In Bunch v. Nationwide Mut. Ins. Co., Case No. C12-1238JLR, 2013 U.S. Dist. LEXIS 177057 (W.D. Wash. Dec. 17, 2013), the plaintiff sought class certification solely for the purpose of seeking a declaratory judgment on a homeowners’ insurance coverage issue.  The issue raised was that the insurance policy language at issue was purportedly ambiguous because of a purported conflict between an exception in one exclusion and another exclusion.  The policy excluded loss caused by continuous or repeated seepage or leakage of water over a period of time from within a household system or appliance.  The policy also excluded loss caused by wear and tear, but with an exception where wear and tear caused water to escape from household appliances.  The plaintiff contended that this created an ambiguity.  (Although the court was not presented with the merits of the insurance coverage issue, if I were representing the insurer, I might argue that there is no ambiguity because the exclusions must be read separately, and the exception to the wear and tear exclusion would still have force where the leakage is not continuous or repeated, but rather temporary and quickly identified and fixed.)
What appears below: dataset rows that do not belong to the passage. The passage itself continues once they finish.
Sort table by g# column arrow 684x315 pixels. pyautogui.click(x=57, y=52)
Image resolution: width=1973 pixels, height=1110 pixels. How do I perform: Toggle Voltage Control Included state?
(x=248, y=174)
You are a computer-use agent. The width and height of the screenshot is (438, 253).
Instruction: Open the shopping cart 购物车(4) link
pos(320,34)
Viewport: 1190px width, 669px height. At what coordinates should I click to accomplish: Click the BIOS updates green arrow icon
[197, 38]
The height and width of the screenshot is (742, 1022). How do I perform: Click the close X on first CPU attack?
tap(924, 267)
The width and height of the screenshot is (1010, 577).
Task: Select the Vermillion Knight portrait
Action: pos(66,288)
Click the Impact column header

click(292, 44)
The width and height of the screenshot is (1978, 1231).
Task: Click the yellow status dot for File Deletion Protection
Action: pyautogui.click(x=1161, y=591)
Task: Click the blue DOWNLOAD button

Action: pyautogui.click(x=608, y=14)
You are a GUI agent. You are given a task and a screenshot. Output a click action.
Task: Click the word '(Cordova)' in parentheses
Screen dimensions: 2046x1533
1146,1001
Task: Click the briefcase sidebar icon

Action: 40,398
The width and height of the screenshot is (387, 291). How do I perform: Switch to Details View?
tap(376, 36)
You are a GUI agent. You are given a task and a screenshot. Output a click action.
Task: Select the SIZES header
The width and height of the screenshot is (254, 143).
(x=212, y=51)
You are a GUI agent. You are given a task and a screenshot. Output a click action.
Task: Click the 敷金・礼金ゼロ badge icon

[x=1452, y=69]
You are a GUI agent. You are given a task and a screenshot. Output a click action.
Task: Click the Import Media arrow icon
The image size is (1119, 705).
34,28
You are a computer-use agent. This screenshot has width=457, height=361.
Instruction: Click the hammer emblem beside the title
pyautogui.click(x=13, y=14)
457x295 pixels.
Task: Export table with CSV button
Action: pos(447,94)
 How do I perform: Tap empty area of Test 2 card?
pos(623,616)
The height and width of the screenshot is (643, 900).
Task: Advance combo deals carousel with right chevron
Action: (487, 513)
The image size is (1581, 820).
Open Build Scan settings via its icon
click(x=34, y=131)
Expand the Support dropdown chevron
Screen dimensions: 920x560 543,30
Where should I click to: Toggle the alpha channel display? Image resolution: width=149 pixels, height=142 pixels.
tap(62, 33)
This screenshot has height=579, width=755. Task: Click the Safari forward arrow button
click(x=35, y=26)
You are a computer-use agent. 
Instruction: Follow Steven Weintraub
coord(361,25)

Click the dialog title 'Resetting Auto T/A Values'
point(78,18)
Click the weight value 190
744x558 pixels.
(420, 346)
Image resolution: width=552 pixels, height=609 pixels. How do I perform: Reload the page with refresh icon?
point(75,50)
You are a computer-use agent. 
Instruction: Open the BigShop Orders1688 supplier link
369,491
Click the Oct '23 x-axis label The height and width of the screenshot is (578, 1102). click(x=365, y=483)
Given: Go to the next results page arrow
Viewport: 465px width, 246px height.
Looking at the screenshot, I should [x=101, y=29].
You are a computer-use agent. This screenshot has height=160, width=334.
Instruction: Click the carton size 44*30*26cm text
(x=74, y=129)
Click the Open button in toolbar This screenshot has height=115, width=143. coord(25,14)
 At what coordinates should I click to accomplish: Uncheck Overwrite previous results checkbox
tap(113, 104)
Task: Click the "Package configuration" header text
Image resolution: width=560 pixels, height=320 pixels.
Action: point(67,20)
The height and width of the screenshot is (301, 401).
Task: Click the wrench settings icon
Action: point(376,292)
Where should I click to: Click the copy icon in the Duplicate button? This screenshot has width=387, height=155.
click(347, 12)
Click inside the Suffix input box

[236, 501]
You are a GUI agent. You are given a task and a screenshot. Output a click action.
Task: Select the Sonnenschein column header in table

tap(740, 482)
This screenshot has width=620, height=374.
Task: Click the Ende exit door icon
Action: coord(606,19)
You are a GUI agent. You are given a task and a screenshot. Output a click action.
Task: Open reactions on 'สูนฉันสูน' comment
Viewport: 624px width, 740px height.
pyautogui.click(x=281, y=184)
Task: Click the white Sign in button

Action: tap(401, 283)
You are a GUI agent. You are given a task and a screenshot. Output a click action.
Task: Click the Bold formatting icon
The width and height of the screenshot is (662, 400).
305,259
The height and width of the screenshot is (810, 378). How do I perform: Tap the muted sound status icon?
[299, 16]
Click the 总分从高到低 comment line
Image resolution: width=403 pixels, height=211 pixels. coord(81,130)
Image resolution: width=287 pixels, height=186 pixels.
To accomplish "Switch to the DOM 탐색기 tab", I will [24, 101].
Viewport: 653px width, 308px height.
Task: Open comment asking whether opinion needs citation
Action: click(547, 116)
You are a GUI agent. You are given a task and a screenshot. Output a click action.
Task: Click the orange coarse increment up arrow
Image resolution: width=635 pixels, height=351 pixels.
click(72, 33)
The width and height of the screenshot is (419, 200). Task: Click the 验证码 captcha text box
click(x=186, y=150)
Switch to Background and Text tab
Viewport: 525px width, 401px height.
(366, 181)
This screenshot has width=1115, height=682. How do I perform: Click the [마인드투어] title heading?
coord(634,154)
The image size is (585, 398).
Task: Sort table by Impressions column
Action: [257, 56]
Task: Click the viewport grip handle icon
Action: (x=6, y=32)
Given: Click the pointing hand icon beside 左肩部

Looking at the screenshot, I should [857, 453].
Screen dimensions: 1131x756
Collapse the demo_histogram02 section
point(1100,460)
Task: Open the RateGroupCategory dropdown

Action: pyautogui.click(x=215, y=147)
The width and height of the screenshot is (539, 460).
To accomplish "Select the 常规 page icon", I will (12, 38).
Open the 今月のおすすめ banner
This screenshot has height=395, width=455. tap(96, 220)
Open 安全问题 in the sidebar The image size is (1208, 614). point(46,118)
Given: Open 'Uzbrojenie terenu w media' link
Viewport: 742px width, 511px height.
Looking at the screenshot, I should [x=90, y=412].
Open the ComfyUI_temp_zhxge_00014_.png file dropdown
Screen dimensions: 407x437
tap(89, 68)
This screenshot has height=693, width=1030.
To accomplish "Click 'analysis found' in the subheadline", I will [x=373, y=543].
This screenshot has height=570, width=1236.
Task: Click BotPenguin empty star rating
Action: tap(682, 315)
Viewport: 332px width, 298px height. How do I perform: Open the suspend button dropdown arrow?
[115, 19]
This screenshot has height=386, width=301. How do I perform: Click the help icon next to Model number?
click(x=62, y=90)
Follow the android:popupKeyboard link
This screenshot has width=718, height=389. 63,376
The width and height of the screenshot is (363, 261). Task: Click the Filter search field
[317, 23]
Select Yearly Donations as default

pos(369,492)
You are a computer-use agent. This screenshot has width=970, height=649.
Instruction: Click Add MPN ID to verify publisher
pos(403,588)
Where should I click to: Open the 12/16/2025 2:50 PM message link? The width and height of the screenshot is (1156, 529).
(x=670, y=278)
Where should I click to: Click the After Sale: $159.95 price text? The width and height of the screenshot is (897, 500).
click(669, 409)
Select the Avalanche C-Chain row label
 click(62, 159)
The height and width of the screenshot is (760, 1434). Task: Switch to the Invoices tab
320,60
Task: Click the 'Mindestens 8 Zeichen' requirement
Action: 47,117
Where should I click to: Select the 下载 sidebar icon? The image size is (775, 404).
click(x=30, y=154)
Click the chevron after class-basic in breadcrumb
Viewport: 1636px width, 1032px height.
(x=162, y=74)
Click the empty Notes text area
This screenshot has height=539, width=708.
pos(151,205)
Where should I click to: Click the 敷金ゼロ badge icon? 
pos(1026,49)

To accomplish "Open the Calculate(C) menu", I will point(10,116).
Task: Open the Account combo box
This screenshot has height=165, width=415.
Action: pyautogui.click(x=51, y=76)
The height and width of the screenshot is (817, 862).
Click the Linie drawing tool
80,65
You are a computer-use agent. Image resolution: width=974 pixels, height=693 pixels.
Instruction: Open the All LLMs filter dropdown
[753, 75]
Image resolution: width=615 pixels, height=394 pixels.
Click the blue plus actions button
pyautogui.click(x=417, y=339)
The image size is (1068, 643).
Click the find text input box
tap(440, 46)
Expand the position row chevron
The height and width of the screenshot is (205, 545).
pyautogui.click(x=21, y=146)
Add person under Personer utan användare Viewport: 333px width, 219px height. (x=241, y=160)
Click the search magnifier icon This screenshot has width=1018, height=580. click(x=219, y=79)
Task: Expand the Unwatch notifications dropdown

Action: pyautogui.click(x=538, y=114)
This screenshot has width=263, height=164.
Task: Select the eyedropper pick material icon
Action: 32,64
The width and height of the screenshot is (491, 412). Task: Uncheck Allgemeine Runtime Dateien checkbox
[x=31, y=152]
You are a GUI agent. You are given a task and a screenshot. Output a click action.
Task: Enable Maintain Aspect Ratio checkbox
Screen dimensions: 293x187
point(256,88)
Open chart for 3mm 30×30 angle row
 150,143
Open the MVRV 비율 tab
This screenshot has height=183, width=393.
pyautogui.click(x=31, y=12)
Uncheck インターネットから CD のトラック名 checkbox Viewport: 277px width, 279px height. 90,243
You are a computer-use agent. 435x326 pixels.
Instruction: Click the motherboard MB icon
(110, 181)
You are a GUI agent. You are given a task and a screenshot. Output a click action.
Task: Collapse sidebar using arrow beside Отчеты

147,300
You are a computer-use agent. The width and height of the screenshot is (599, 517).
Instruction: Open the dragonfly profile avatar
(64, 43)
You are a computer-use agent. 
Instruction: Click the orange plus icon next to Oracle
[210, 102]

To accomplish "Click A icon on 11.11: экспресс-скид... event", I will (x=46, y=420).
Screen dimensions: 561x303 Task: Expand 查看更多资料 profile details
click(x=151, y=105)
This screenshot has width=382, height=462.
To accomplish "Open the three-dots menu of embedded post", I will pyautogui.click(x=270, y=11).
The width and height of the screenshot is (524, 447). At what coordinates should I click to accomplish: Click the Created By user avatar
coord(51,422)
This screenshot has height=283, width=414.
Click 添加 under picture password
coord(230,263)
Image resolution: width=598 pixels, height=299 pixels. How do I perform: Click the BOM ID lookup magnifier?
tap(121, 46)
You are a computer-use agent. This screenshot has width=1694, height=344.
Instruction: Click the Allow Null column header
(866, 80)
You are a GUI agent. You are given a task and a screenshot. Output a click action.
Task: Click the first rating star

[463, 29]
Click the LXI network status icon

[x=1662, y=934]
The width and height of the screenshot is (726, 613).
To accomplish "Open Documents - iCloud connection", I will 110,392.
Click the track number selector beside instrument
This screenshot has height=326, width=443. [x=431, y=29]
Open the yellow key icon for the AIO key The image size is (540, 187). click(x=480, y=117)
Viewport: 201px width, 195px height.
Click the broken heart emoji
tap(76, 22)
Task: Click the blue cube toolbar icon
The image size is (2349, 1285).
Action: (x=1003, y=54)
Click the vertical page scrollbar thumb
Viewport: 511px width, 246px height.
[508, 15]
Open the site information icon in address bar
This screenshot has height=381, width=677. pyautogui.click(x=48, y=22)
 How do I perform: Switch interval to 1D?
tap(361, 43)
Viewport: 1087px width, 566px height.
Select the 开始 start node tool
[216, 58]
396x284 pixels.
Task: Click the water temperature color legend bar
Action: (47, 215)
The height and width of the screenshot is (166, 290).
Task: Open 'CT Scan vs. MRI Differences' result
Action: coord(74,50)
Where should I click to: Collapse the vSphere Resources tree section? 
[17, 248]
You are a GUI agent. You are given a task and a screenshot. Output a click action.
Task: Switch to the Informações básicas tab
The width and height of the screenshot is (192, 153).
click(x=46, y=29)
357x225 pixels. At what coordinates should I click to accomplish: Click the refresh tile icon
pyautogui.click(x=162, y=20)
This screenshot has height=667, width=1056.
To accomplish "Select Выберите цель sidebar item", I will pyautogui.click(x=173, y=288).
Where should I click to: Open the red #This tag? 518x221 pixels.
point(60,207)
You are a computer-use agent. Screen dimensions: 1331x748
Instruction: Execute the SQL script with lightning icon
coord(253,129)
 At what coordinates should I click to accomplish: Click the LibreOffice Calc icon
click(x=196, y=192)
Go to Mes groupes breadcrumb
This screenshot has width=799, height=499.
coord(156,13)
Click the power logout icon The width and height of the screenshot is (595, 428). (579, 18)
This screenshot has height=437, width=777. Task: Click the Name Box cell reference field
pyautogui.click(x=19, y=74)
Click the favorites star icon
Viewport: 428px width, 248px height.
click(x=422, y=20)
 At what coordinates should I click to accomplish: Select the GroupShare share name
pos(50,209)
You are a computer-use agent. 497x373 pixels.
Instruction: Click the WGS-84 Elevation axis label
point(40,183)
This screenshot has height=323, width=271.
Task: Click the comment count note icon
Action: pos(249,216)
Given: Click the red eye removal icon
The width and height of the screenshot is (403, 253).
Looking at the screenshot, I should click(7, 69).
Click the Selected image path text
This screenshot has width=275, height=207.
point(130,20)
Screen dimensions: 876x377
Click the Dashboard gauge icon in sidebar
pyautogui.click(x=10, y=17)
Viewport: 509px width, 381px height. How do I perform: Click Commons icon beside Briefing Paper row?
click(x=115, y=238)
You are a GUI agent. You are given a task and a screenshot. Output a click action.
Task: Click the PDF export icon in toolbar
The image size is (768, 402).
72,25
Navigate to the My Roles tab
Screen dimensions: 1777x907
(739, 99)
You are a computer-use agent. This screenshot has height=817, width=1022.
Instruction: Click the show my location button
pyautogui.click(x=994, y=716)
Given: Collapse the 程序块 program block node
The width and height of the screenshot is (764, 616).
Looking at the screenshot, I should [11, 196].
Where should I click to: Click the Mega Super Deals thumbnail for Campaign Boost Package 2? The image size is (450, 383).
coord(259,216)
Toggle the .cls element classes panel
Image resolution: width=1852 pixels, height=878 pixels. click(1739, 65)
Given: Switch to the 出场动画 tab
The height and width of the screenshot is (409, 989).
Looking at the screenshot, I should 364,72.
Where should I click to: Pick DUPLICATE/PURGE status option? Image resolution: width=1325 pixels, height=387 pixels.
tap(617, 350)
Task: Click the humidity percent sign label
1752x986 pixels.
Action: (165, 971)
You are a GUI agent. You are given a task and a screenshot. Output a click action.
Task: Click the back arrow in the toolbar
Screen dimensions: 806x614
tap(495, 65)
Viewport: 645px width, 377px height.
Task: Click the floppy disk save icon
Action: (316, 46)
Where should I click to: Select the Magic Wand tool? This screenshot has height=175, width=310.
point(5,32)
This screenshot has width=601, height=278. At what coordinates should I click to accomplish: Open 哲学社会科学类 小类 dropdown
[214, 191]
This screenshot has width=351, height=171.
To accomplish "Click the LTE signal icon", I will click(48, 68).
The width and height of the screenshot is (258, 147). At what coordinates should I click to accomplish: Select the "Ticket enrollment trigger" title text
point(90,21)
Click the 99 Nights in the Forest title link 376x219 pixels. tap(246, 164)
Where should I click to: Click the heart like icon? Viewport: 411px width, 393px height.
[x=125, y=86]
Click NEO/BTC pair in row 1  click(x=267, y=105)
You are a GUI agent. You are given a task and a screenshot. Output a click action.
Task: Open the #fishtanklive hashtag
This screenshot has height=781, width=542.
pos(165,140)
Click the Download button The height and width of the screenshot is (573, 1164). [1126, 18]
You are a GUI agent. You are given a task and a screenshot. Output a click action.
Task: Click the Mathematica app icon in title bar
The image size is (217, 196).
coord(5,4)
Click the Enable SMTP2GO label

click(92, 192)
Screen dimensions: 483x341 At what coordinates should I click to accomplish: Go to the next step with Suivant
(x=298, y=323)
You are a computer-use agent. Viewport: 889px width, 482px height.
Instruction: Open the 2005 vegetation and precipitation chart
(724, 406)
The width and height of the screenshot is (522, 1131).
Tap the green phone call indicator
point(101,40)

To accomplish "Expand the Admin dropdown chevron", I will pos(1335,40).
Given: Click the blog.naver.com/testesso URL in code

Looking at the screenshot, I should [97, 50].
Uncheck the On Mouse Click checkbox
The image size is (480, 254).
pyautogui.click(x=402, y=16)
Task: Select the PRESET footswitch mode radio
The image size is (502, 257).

The proposed class, as reframed by the court, consisted of policyholders who made a non-weather related water damage claim, and the claim was denied.  Id. at *9.  The court denied certification because, under Ninth Circuit law, a class cannot be certified if some of the putative class members lack standing, and in this case some of them would not have standing.  The court explained that:

For some proposed class members, a favorable interpretation of the policy would simply make no difference: for example, an individual would get no redress if her claims had originally been (or could have been) denied because of unpaid premiums, because some other exclusion operated to deny coverage, or because their deductible exceeded the claim value. Also concerning is the fact that, for many proposed class members, it may be too late to make an accurate coverage determination. If the water damage has already been repaired, it may be impossible to make a post hoc coverage decision that takes into account, for example, whether the challenged ambiguity would even apply to the individual requesting relief.  For others, it may be impossible to unscramble the egg to determine precisely why coverage was denied in the first place, presenting additional obstacles to the court’s ability to redress injury. Fundamentally, each coverage determination involves different facts. Even setting aside concerns about commonality, see Fed. R. Civ. P. 23(a), many of the unique facts pertaining to some class members (but not others) would likely preclude standing to seek declaratory relief.

Id. at *12-13 (citation omitted).

The types of factual scenarios relied upon by the court here can typically be developed in an insurance class action involving a coverage issue.  The requirement that all members of the putative class must have standing (if the relevant circuit has adopted it, or it can be argued that it should be the law of that circuit) is thus a particularly powerful point that insurers can use in defending against a class action seeking declaratory relief.